§ **Extracted records**:
···

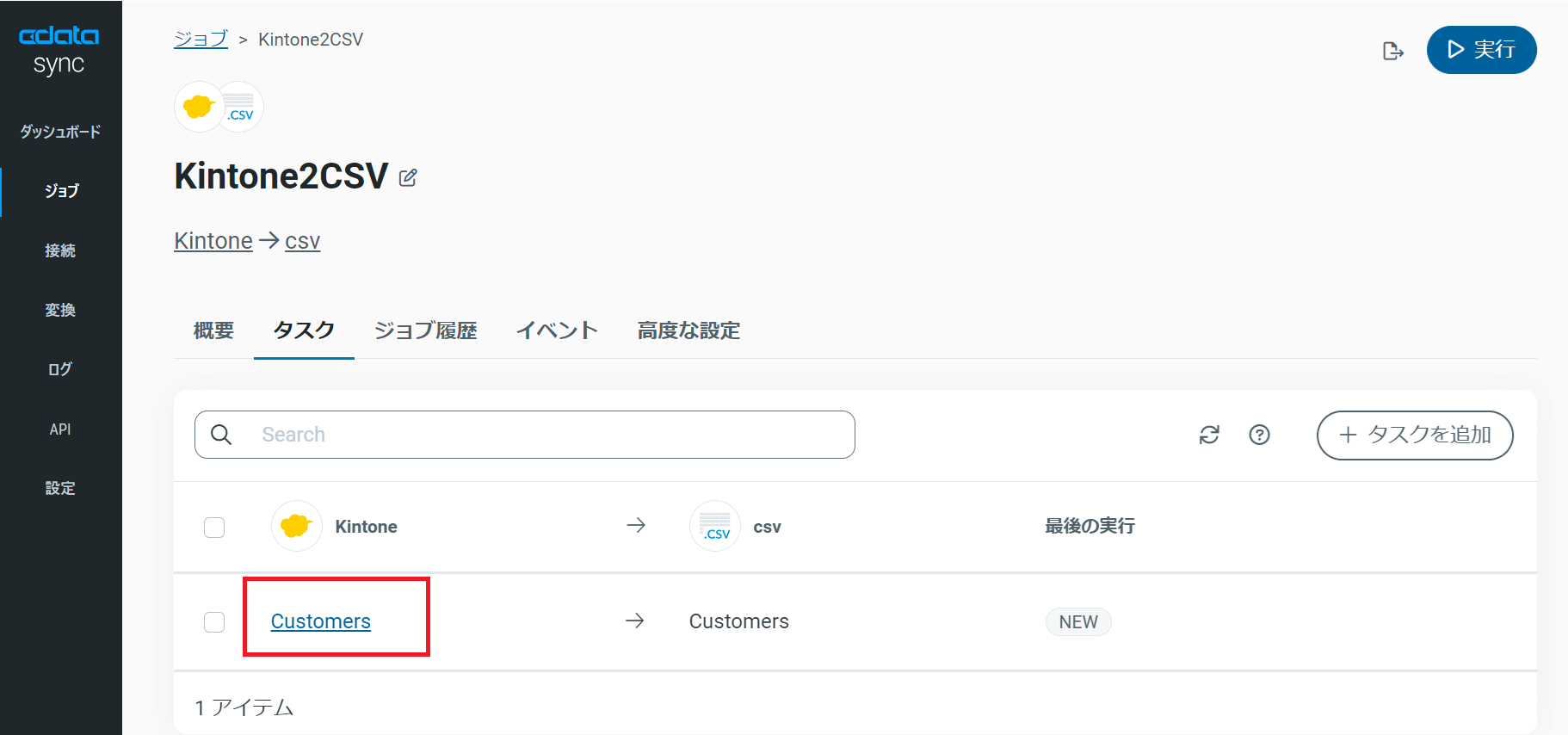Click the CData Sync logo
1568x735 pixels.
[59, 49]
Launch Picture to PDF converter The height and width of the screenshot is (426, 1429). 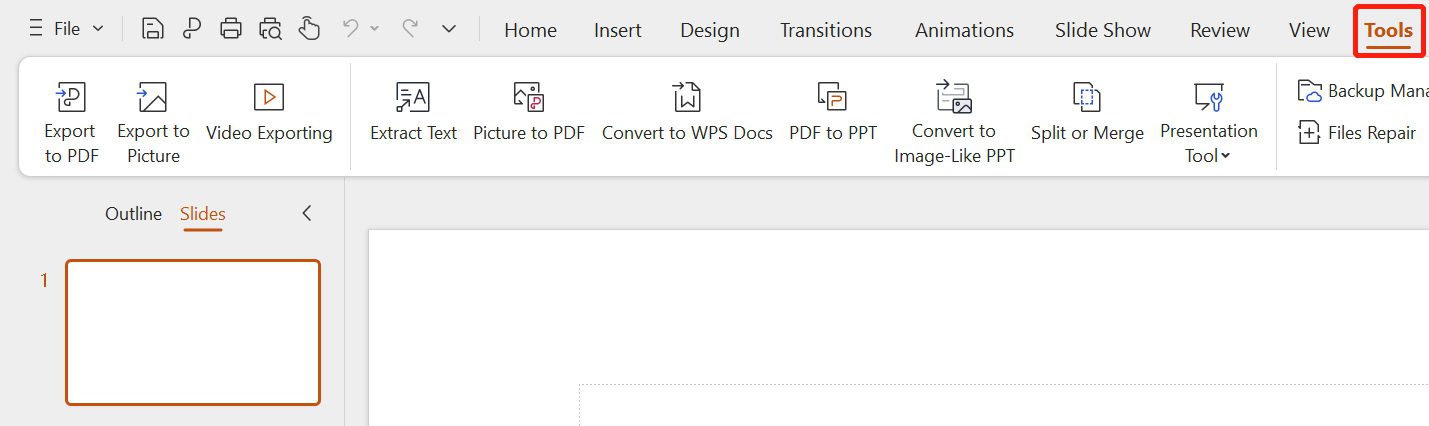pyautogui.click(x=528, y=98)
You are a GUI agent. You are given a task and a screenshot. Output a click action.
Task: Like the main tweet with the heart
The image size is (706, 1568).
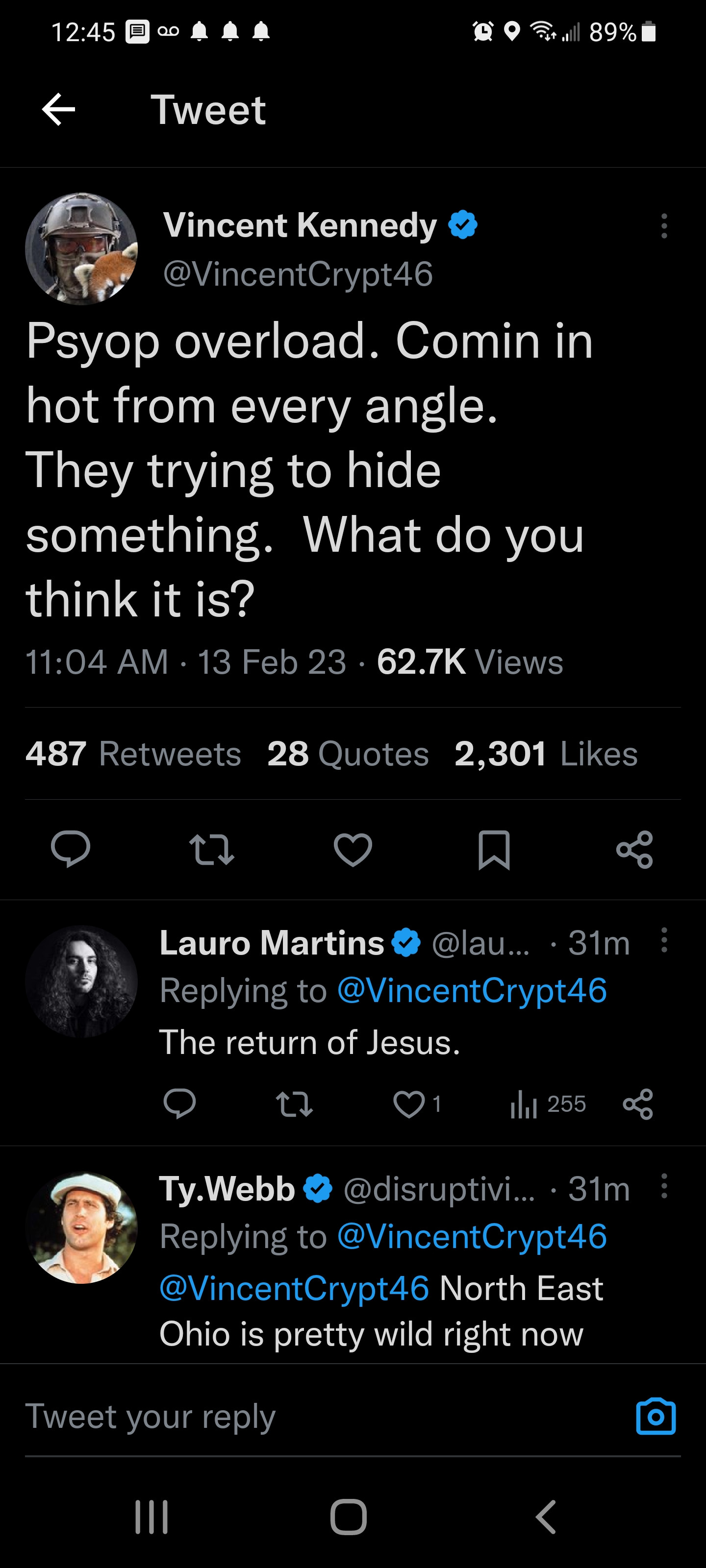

···

§ **Exercise details**: Rewrite the lines from the one with "You are a GUI" through the end, putting "post" in place of "tweet" and leaving everything else unchanged. Don't include the pictures.

§ **Result**:
You are a GUI agent. You are given a task and a screenshot. Output a click action.
Task: Like the main post with the heart
The image size is (706, 1568).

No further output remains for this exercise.